Thanks for the Patch Cian, comments inline.

So I have a general query here. In the bigger  picture why is the patch required for the DPIF work?
Is it purely to track packet hits that have touched the software datapath (unlike a full offload usecase)?

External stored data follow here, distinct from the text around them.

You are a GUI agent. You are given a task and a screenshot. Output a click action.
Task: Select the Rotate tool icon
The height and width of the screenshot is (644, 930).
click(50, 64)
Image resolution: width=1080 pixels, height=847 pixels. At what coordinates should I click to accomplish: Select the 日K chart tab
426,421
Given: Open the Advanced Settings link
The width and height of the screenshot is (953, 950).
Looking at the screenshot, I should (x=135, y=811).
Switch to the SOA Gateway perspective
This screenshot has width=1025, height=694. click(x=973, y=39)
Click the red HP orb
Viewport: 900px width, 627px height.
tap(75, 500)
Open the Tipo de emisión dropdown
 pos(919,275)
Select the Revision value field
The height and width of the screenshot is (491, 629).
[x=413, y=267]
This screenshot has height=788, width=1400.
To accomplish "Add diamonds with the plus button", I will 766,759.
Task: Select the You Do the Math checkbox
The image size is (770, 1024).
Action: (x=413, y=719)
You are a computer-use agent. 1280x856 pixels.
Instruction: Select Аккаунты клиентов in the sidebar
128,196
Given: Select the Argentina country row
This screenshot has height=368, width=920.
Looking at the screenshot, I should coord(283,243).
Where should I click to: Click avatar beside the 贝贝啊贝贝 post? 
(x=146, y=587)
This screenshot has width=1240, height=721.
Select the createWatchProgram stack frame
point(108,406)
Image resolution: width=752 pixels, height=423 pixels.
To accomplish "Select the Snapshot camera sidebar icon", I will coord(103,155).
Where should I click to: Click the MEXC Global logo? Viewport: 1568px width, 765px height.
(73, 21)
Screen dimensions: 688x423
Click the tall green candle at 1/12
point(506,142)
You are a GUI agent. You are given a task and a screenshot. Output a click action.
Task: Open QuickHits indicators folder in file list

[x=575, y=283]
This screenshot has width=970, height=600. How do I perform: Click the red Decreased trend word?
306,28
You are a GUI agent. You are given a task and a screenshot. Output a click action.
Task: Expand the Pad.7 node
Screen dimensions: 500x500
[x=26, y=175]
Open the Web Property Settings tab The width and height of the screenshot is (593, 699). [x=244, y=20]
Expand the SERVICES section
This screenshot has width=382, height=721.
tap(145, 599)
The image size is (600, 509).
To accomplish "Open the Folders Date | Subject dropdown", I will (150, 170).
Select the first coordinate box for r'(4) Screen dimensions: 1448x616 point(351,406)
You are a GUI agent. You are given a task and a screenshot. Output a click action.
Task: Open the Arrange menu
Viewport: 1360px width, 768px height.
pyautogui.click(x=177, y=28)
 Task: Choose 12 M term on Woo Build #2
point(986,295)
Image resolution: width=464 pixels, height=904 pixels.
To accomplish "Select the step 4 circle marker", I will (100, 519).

I also think it would be good to get some input from other involved on the HWOL work to date as they may have opinions on this so I've included some folks from Nvidia and Broadcom in case they have input.
The implementation seems straight forward enough but good to gauge in case this goes against ongoing HWOL work.

Thanks
Ian
> ---
>  NEWS                     | 2 ++
>  lib/dpif-netdev-avx512.c | 3 +++
>  lib/dpif-netdev-perf.c   | 3 +++
>  lib/dpif-netdev-perf.h   | 1 +
>  lib/dpif-netdev.c        | 9 +++++++--
>  tests/pmd.at             | 6 ++++--
>  6 files changed, 20 insertions(+), 4 deletions(-)
> 
> diff --git a/NEWS b/NEWS
> index 402ce5969..3eab5f4fa 100644
> --- a/NEWS
> +++ b/NEWS
> @@ -5,6 +5,8 @@ Post-v2.15.0
>     - Userspace datapath:
>       * Auto load balancing of PMDs now partially supports cross-NUMA polling
>         cases, e.g if all PMD threads are running on the same NUMA node.
> +     * Add a partial HWOL PMD statistic counting hits similar to existing
> +     * EMC/SMC/DPCLS stats.

No need for the * on the second line above, only the first line.

>     - ovs-ctl:
>       * New option '--no-record-hostname' to disable hostname configuration
>         in ovsdb on startup.
> diff --git a/lib/dpif-netdev-avx512.c b/lib/dpif-netdev-avx512.c
> index e255c9d17..5c6f54799 100644
> --- a/lib/dpif-netdev-avx512.c
> +++ b/lib/dpif-netdev-avx512.c
> @@ -114,6 +114,7 @@ dp_netdev_input_outer_avx512(struct
> dp_netdev_pmd_thread *pmd,
>      const uint32_t emc_enabled = pmd->ctx.emc_insert_min != 0;
>      const uint32_t smc_enabled = pmd->ctx.smc_enable_db;
> 
> +    uint32_t phwol_hits = 0;

Minor nit, I'd expect new variables to be added after the existing variables below.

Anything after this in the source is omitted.